As the crow flies, Lake 94 is 20 kilometers from Baringo, but we have to take the road to Bogoria via the Lorwai Swamp and then the rough murram road up the Saracho escarpment past an irrigation scheme with fields of maize between tracts of land filled with another invasive — the Prosopis juliflora nicknamed mathenge. It’s more than 50 kilometers.
Ninety minutes later, it’s impossible to reach the shores of Lake 94. It’s flooded and the path almost five kilometres long is full of the thorny mathenge. We can only see the lake shimmer and the brown flow of the Molo.
“It’s difficult to get to the maji (water),” says the young shop keeper Alice Lekateiya, also an Il Chamus standing by her tin-shack. “It’s covered with grass and the tilapia and mud fish have gone to the big lake (meaning Baringo).”
I show her pictures of the water hyacinth on the camera and she exclaims, “that’s the nyasi (grass) in the lake. Very early in the morning you can’t see the water because the lake is covered with it. The wind blows it.”
The boda-boda (motor-cycle taxi) men join in. Samuel Lentupuru asks “Can it affect the fish?”
Nobody has told them anything about the water hyacinth. The community is completely unaware of the damage the weed can unleash.
Between the boda-boda guys, a fisherman and the women, they first saw the water hyacinth between one year and half year ago to two years. They thought it was like the water cabbage, another invasive weed which blooms and dies and has not caused much trouble. But since the water hyacinth has been in the lake, the lake dries faster and the dry mass of water hyacinth has silted the lake, says Lentupuru. They have nicknamed it kuku maji or the water chicken as it ‘drinks’ so much water.
“We have just been seeing fishermen going to fish but not coming back with fish,” adds on William Lekimit, another boda-boda operator. Could it be the effect of the water weed?
Water hyacinth is known to very quickly destroy fish-breeding grounds.
Fighting the weed – too little too late?
In mid-April, the county fisheries organized an awareness workshop with the six beach management units around the lake, the communities and conservancies, chiefs and local boat operators.
“We have asked them to collect the water hyacinth and bring it to us,” says Dickson Ogwai, the county director of fisheries in Baringo. “We then dry and burn it.”

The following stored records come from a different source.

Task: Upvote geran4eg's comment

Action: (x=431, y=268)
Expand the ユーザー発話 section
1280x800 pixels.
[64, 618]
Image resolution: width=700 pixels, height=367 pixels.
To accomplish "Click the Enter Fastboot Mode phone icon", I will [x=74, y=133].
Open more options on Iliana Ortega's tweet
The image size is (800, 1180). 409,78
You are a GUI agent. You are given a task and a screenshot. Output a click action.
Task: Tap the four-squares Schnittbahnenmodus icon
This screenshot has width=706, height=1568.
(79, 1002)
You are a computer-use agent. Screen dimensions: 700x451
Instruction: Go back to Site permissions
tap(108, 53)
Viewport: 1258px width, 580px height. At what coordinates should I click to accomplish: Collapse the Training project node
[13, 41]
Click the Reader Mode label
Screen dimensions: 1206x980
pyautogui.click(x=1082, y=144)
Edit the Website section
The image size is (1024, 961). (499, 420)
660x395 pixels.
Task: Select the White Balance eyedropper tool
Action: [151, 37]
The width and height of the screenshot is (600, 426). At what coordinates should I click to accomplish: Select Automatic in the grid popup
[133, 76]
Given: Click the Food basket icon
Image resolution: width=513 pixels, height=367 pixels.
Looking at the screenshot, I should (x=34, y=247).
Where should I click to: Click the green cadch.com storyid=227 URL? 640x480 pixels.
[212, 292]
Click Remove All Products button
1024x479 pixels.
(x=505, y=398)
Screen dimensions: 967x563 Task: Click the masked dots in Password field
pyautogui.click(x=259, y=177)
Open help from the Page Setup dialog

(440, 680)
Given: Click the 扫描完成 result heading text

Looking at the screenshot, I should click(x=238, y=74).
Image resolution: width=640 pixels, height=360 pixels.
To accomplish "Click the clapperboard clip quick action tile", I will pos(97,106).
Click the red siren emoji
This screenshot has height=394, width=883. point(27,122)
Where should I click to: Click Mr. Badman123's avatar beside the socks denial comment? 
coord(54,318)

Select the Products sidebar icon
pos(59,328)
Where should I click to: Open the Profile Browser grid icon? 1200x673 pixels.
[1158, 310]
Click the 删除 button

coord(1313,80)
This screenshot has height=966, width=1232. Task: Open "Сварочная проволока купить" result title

“We are already collecting the water hyacinth, drying it and burning it ourselves,” say the fisher women of Ol Kokwe. “But the problem is that in our il kadish, we cannot go far or collect it all. We need help from the government.”
It’s a complex issue. The water hyacinth has been known to be around in the nearby Lake 94 for more than a year. It’s now in Lake Baringo and in the one month from when it was first sighted, it’s increased manifold.
It was first sighted in Lake Victoria in 1988 having made its way from Rwanda where it was introduced by the Belgian colonialists. In the absence of natural enemies, it has become an ecological plague, suffocating the lake and diminishing the fish reservoirs and hence killing the once thriving fishing industry in tilapia and the Nile perch (another introduced species) of the lake.
In the ensuing years, billions of shillings were spent in an effort to eradicate it with no success despite the introduction of weevils to devour it to mechanical harvesters to harvest it for cottage industries. Knowing the biology of the plant that’s in our midst, it is here to stay.
It’s a management issue, agrees Ogwai.
In a country that’s listed water-stressed by the Water Resources Management Authority and according to the World Bank, its yearly renewable freshwater supply less than that of Somalia in 2011, the urgency to halt the invasion of the weed is NOW.